Key ML Commons settings (already configured in docker-compose.yml):
| Setting | Value | Purpose |
|---|---|---|
plugins.ml_commons.only_run_on_ml_node | false | Run ML on data nodes (single-node) |
plugins.ml_commons.native_memory_threshold | 99 | Allow high native memory for models |
plugins.ml_commons.model_access_control_enabled | false | Simplified access for single-node |
Redis Optimization
Redis serves as the Celery broker and result backend.
Memory Configuration
# Check current memory usage
docker exec opentranscribe-redis redis-cli info memory
# Key metrics to watch:
# used_memory_human - current usage
# maxmemory_human - configured limit (0 = unlimited)

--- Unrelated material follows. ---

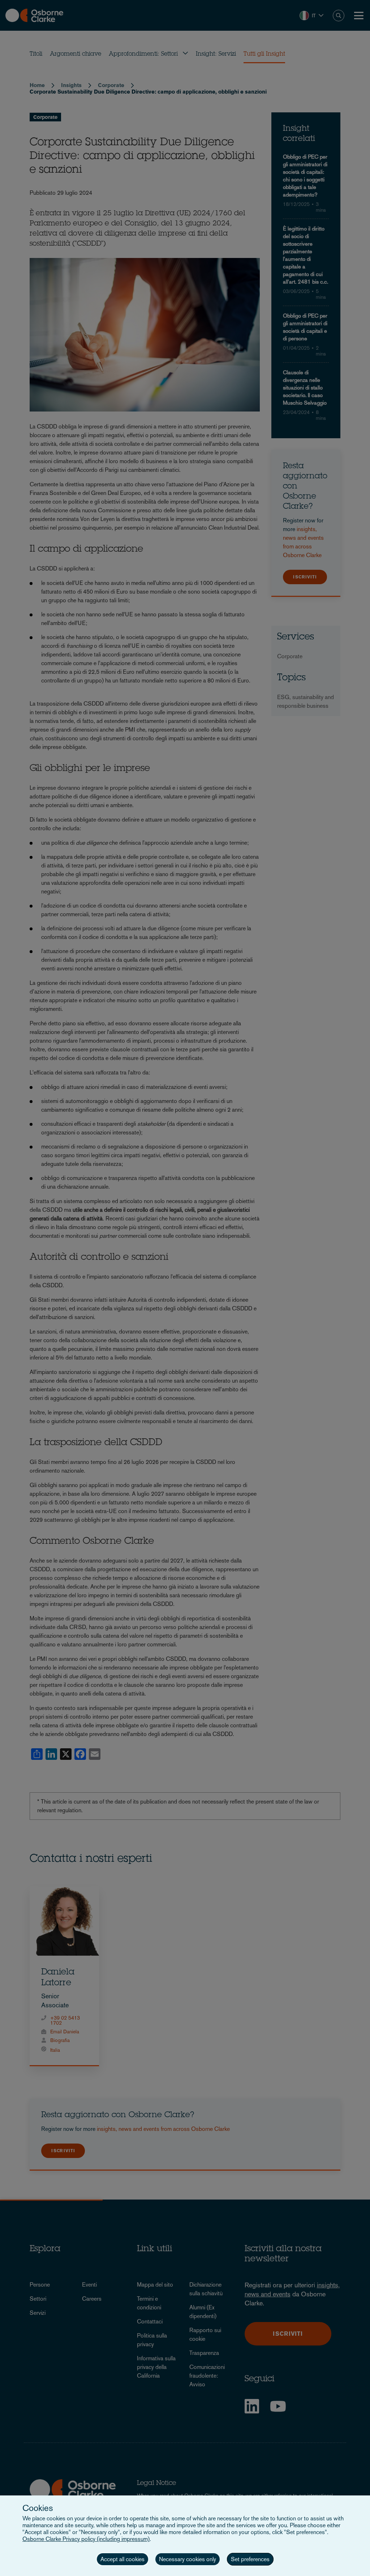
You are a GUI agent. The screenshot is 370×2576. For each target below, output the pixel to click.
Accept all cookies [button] (122, 2559)
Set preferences (250, 2559)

# evicted_keys - keys removed due to memory pressure
Recommendations
| Setting | Default | Recommendation |
|---|---|---|
maxmemory | Unlimited | Set to 256 MB - 1 GB depending on workload |
maxmemory-policy | noeviction | Use allkeys-lru if memory-constrained |
| Persistence | RDB snapshots | Default is fine; disable AOF for performance |
| Password | None | Set REDIS_PASSWORD in .env for production |
For most deployments, Redis memory usage stays under 100 MB. It primarily stores Celery task metadata and results, not large data.
Celery Worker Tuning
Worker Configuration
Each worker type has different concurrency and lifecycle settings:
| Worker | Queue(s) | Concurrency | max-tasks-per-child | Rationale |
|---|---|---|---|---|
| GPU | gpu | 1 | 100,000 | Sequential GPU processing; keep models warm |
| Download | download | 3 | 10 | I/O-bound; restart frequently to release file handles |
| CPU | cpu,utility | 8 | 20 | CPU-bound; restart to prevent memory leaks |
| NLP | nlp,celery | 4 | 50 | LLM API calls; moderate concurrency |
| Embedding | embedding | 1 | 500 | Single model loaded; keep warm |
Tuning Concurrency
# In .env
GPU_CONCURRENT_REQUESTS=1 # GPU worker concurrency (default: 1)
DOWNLOAD_CONCURRENCY=3 # Download worker concurrency
NLP_CONCURRENCY=4 # NLP/LLM worker concurrency
GPU worker concurrency should stay at 1 for most setups. The sequential pipeline (transcribe then diarize) is designed for single-task processing to manage VRAM. Only increase for high-VRAM GPUs (48 GB+) with thread pool mode.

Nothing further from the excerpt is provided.